Happiness cannot be traveled to, owned, earned, worn or consumed. Happiness is the spiritual experience of living every minute with love, grace, and gratitude.
~ Denis Waitley
How can this be possible? Despite all the disruptions in my life with my father-in-law’s radiation treatments, I find myself more grateful than ever. But I am.
I remember the afternoon Dad was having one of his better days and we sat quietly chatting away while we waited for the doctor and nurse in the post-treatment room. We had such a good time.
Then there was the touching moment when I saw Dad reach over and hold onto to Mom’s walker as they sauntered down the hall to a nurses’ clinic – together.
Last night I wondered if perhaps I should start a gratitude journal or diary to keep a record of these treasured moments, so years from now I can remember how special they were.
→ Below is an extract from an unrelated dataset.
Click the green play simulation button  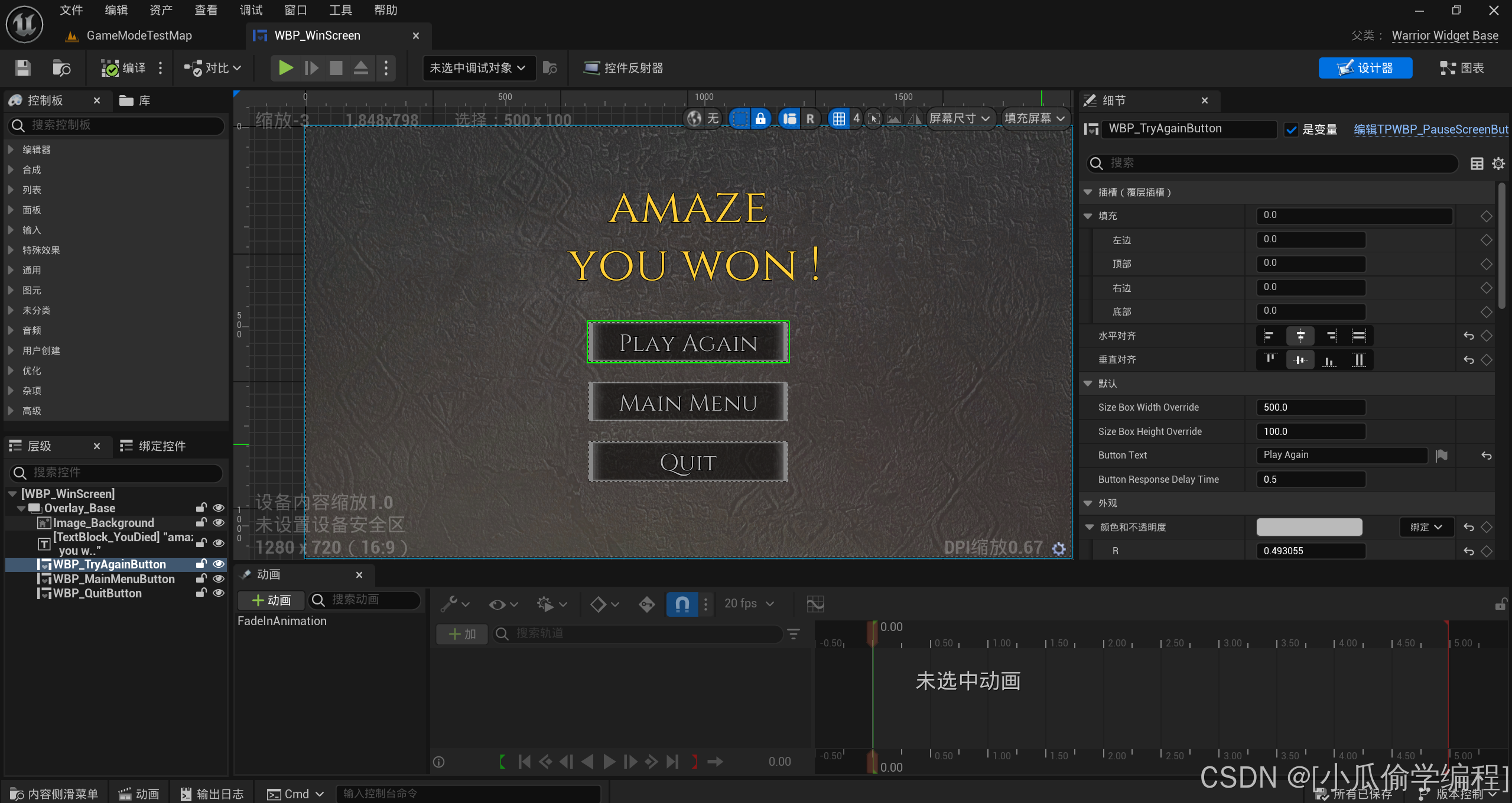[x=285, y=68]
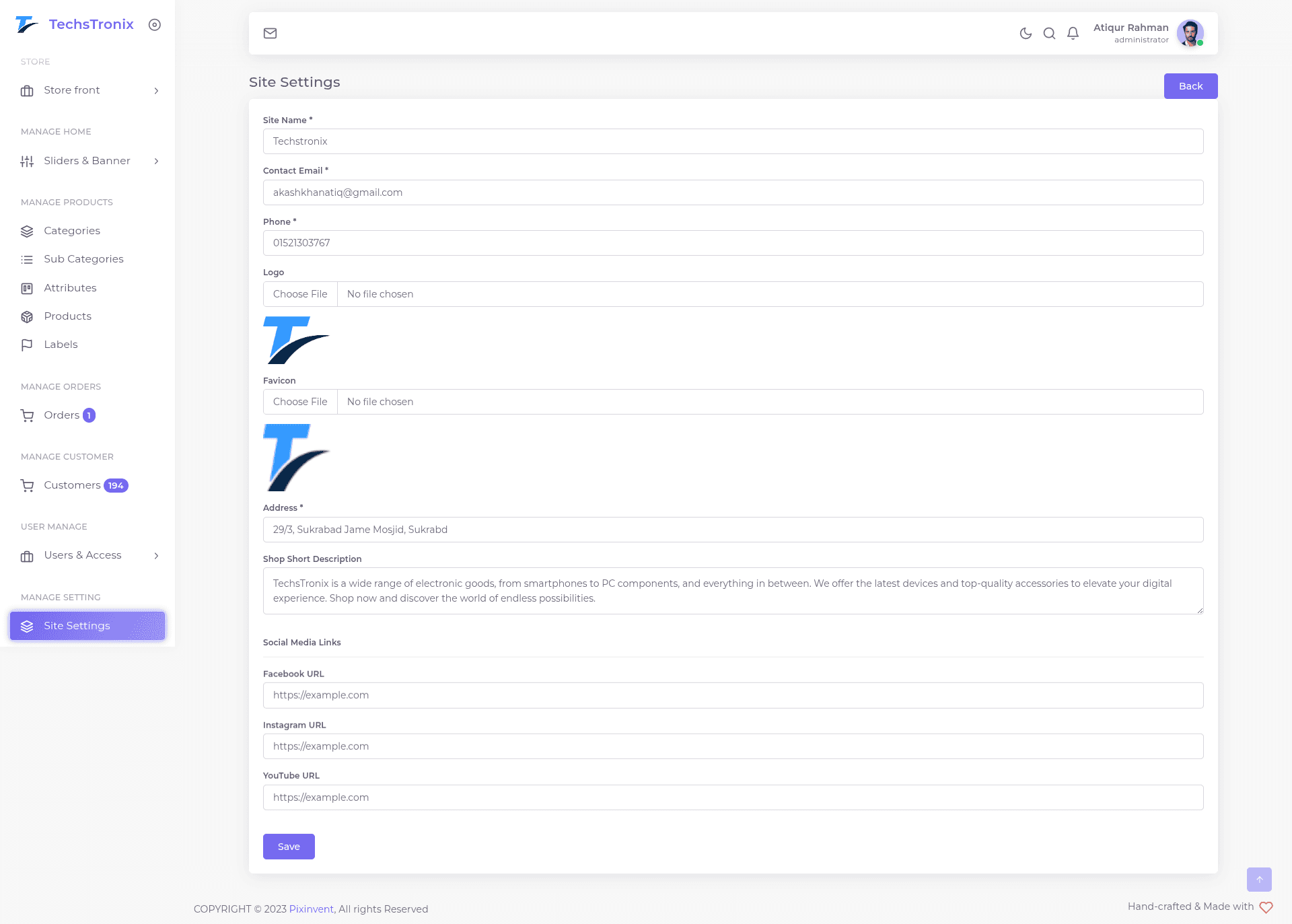Follow the Pixinvent footer link

pyautogui.click(x=311, y=909)
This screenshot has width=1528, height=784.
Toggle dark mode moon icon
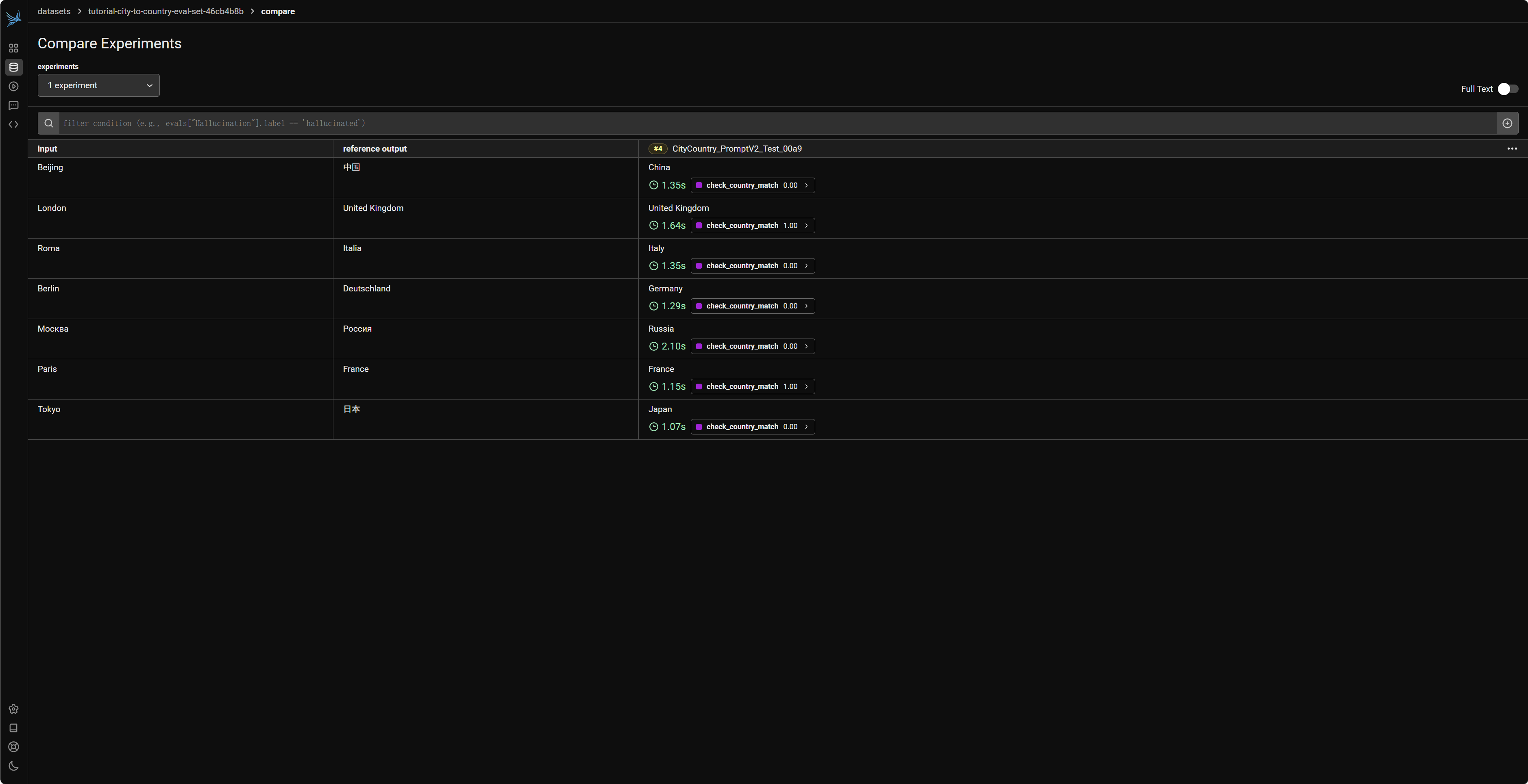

This is not an original concept. Rather, I discovered it’s more main-stream than I realized. Cathy Kelly, in her latest novel “It Started with Paris” had Grace, one of her characters keep a gratitude diary. In one scene Grace looked at her list hopelessly. She had three items, but she had to have five. She did not know why, but five it had to be.
I remember reading one article (alas, I can’t seem to find it) that suggested keeping a gratitude journal was quick, easy and required only a minute a day. All you had to do was jot down five things you were grateful for, like: 1. sunshine, 2. making new friends, 3. carpooling, 4. cat cuddles, and 5. health. All done.
If we ever look back on these lists, will we recognize why the item made us grateful? Is that important, or is it more important that we had the thought of gratitude when we wrote down the one word or short phrase? My guess is the latter and because a journal is personal, we can record whatever makes sense to us at the time.
I recently listened to an interesting and entertaining TED Talk by positive psychologist Shawn Achor explaining how happiness increases our productivity. Gratitude journaling was a large component to his approach to creating lasting positive change in twenty-one days. He suggested writing down three new things that we are grateful for and journal about one positive experience we’ve had in the past twenty-four hours.
Another study found that participants in a group that were asked to briefly describe five things they were grateful for every week felt better about their lives as a whole in ten weeks, were more optimistic about the future, and reported fewer health problems than the other participants.
I’m concluding that there is value to keeping a gratitude journal. It is about recording moments that bring us joy and more. Gratitude is a deeper component of happiness. It’s about expressing appreciation for the people in your life, focusing on what we have as opposed to what we have not. It’s about having peace with life as it is. It’s about being grateful for the lessons we learn in the process. It is about hope.
Journaling is a daily reminder for us to recognize that good things happen every day; even on crappy ones. Writing forces us to pay attention, translate our nebulous thoughts into concrete language. It clarifies, organizes and sets context. And having to come up with five things daily stretches us to seek the less obvious, particularly on those tough days.
What I know for sure is that if we need to retrain our brain, then a daily practice, as suggested by Shawn Achor is the best. However, when it becomes just an item on your daily ‘to-do’ list that we rush through, I can see it losing its value. I believe if we are going to keep gratitude journals, then we should write when it makes sense to do so, be it daily or weekly and not beat ourselves up when life gets busy and we miss a cycle.